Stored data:

━━━━━━━━

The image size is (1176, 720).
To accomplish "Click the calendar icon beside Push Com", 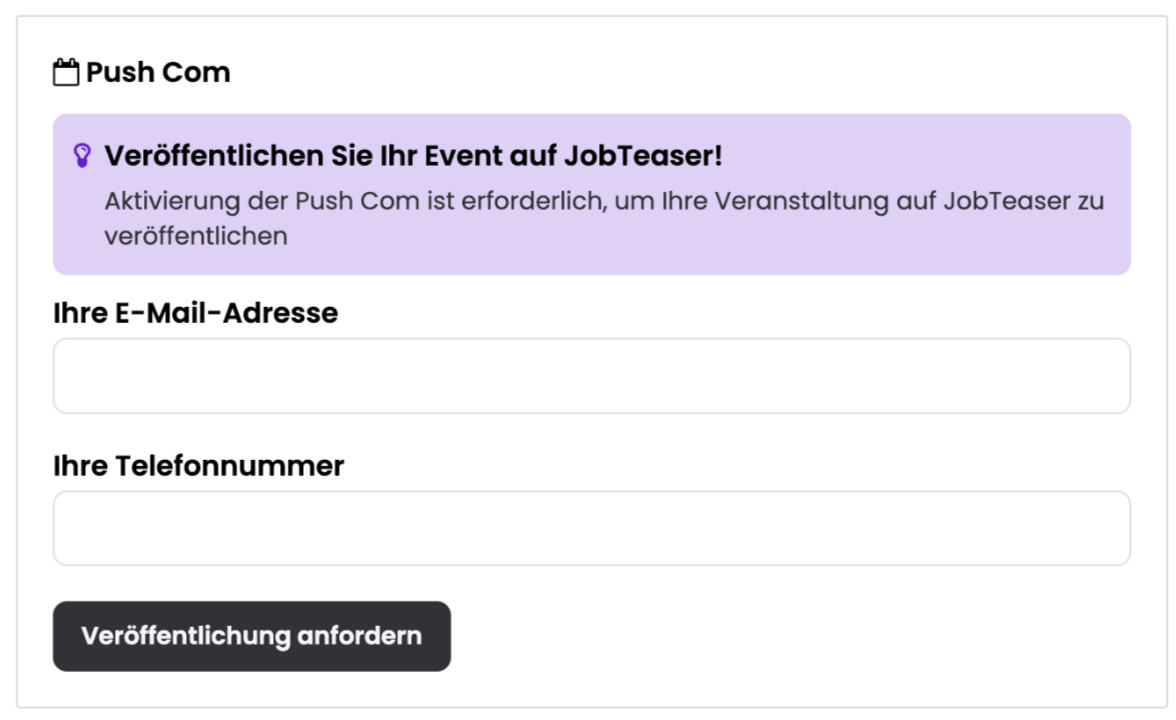I will (x=66, y=73).
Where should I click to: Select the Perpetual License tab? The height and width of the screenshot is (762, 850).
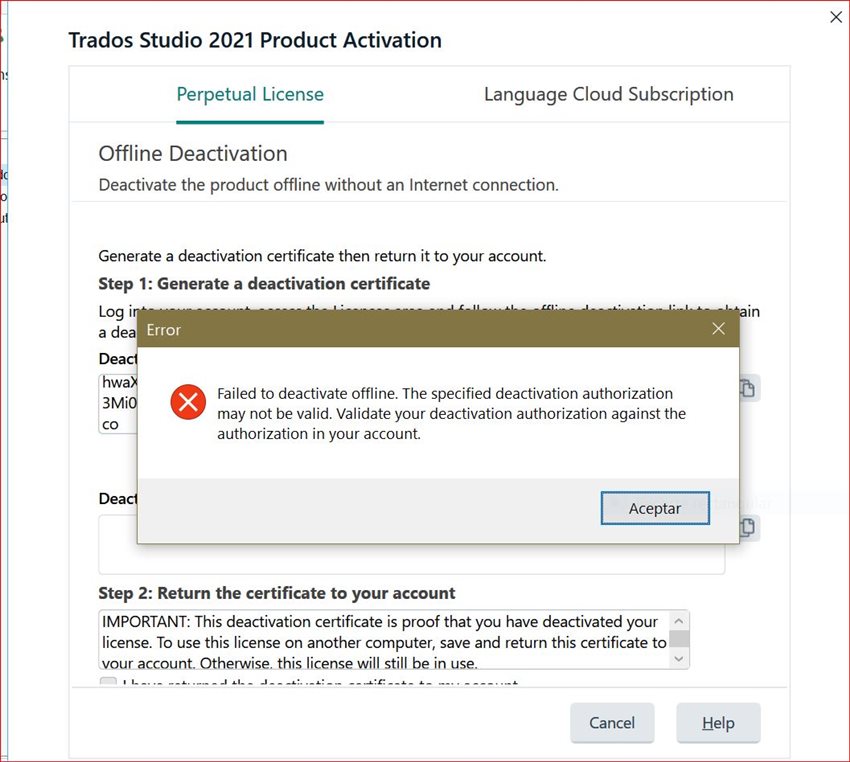click(250, 94)
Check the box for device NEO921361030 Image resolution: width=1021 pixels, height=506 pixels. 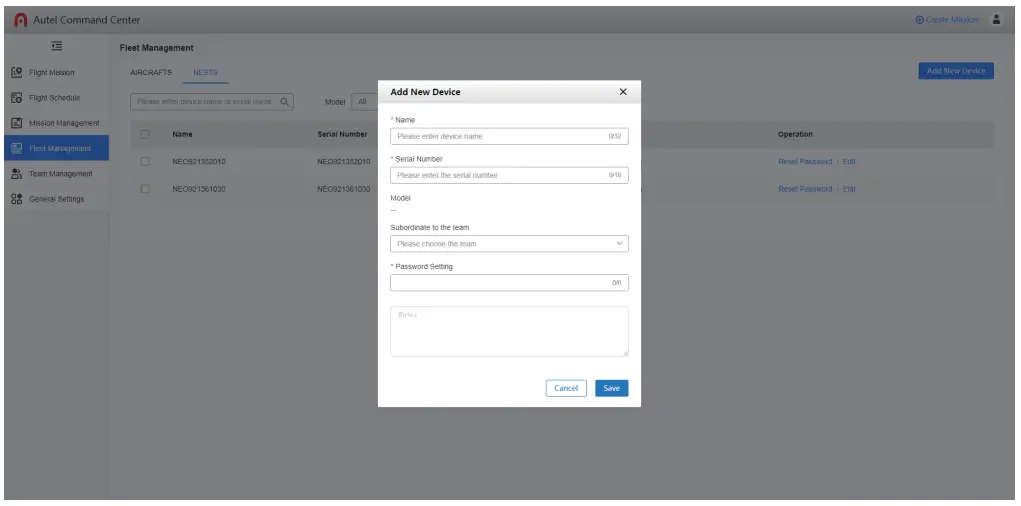(145, 188)
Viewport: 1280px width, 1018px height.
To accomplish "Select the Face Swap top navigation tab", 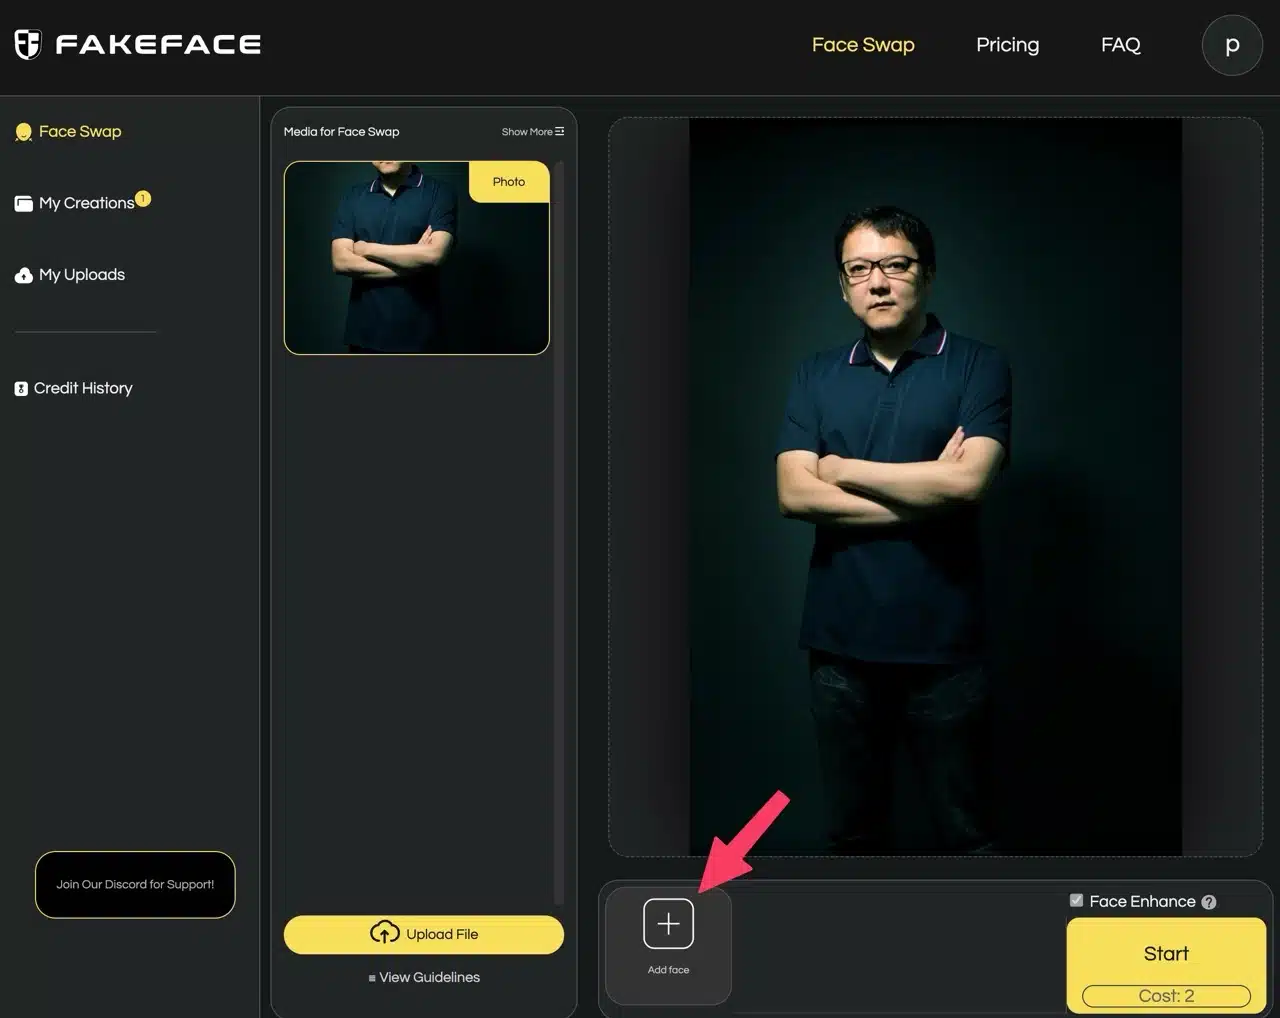I will [862, 45].
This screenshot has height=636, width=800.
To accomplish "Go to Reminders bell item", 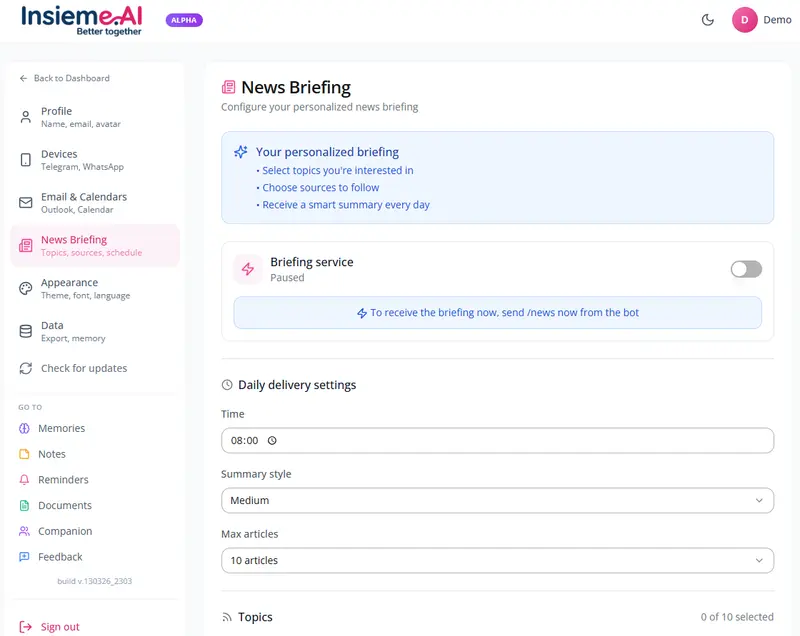I will 63,480.
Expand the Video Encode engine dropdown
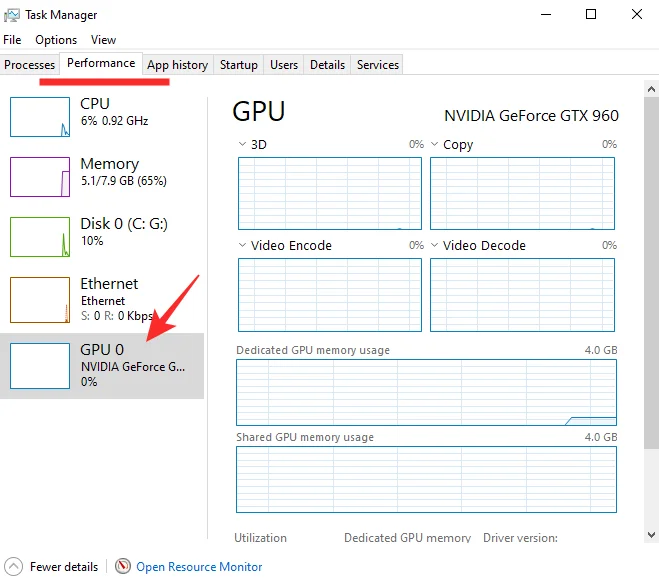The height and width of the screenshot is (588, 659). (243, 246)
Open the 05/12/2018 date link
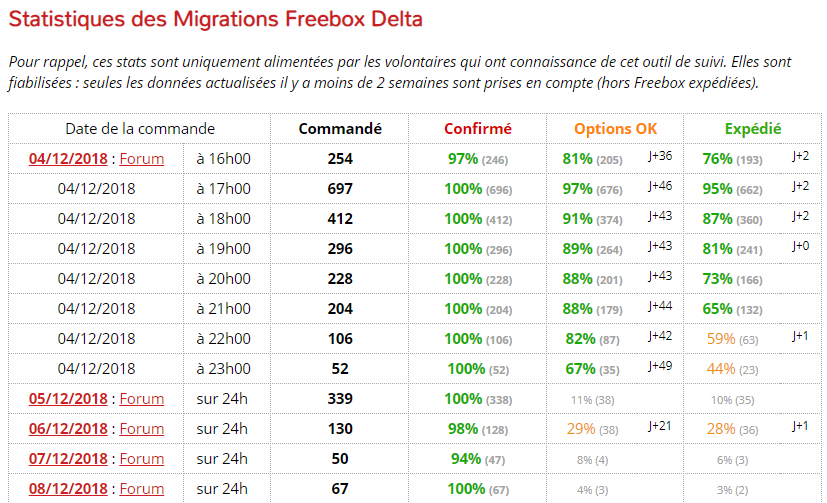The height and width of the screenshot is (503, 827). coord(67,398)
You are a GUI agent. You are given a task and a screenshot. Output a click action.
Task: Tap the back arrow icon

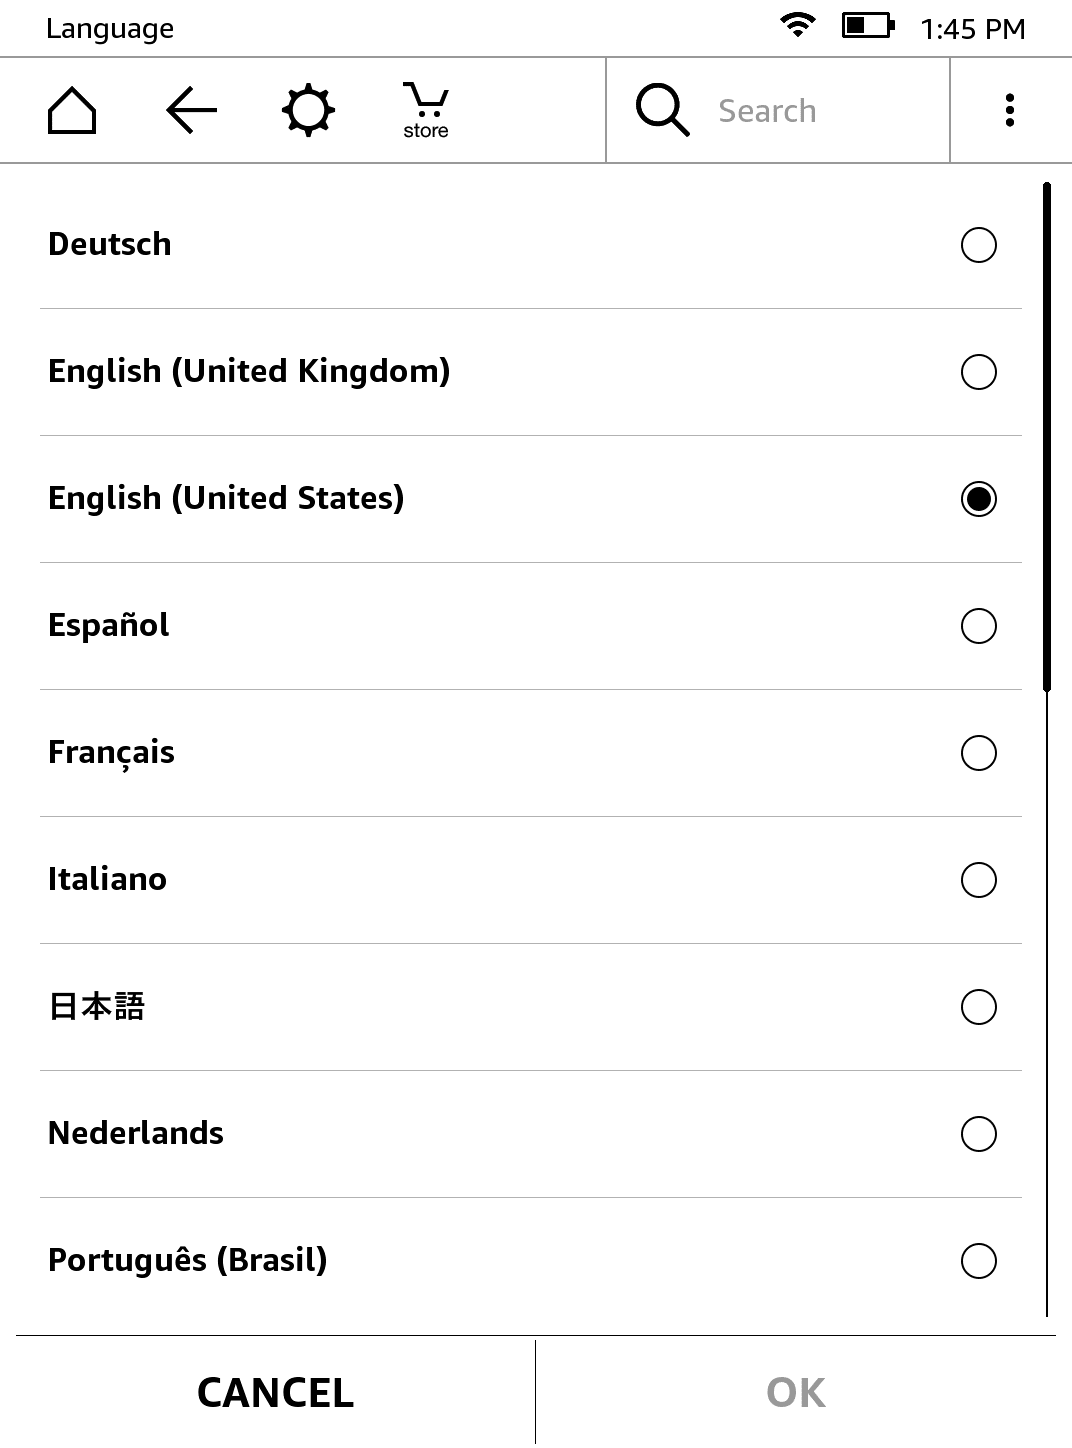coord(191,110)
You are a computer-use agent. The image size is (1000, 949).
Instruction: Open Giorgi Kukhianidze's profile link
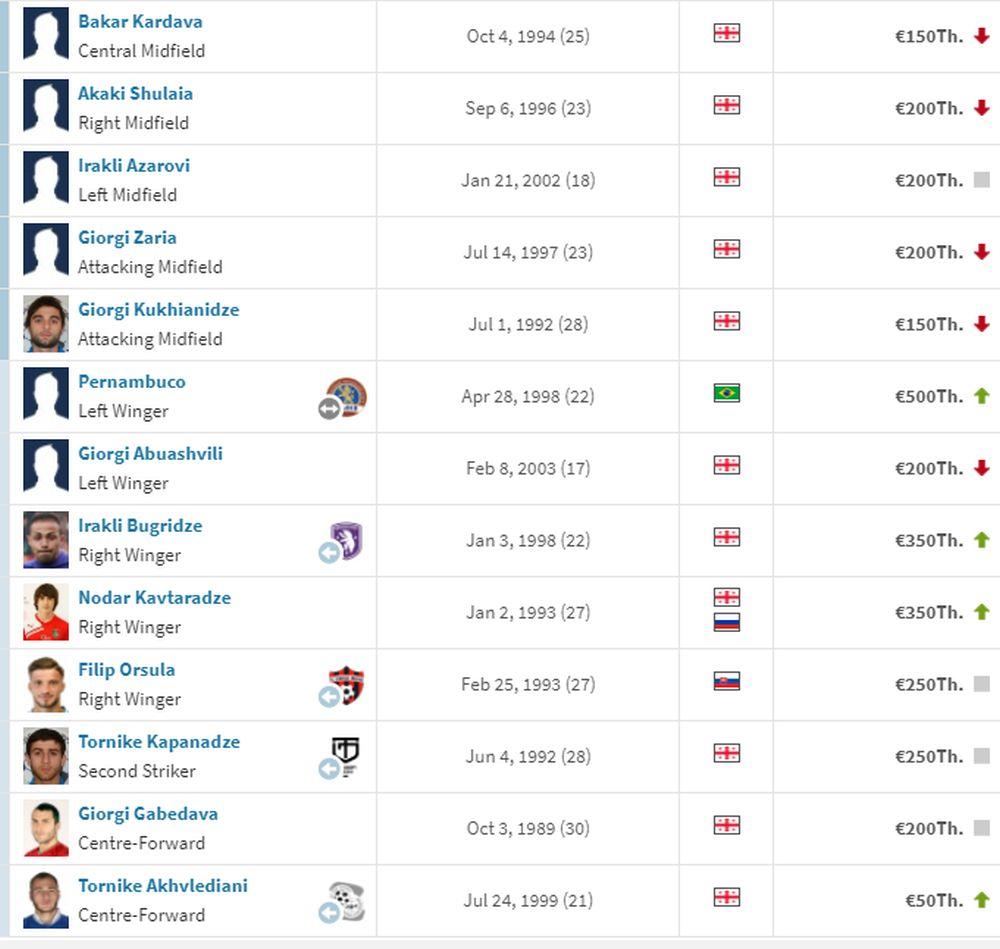pyautogui.click(x=158, y=309)
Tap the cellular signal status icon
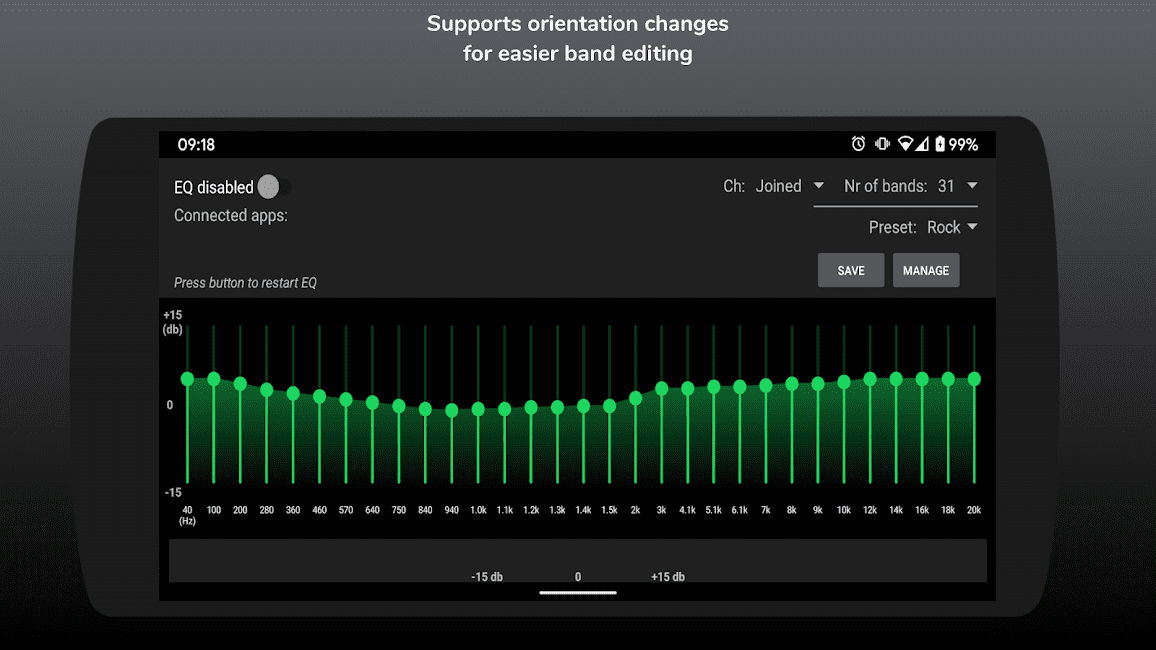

━━━━━━━━

- What you are asked to do
With the pictures removed from your copy, retype the lines above from the one that contains "Open the 05/12/2018 date link" through the one that contains "You are a computer-use", exactly.

- Completed exercise
Open the 05/12/2018 date link
The height and width of the screenshot is (503, 827). coord(67,398)
You are a GUI agent. You are given a task and a screenshot. Output a click action.
Task: Tap the back arrow icon

coord(191,110)
You are a computer-use agent. The image size is (1000, 949).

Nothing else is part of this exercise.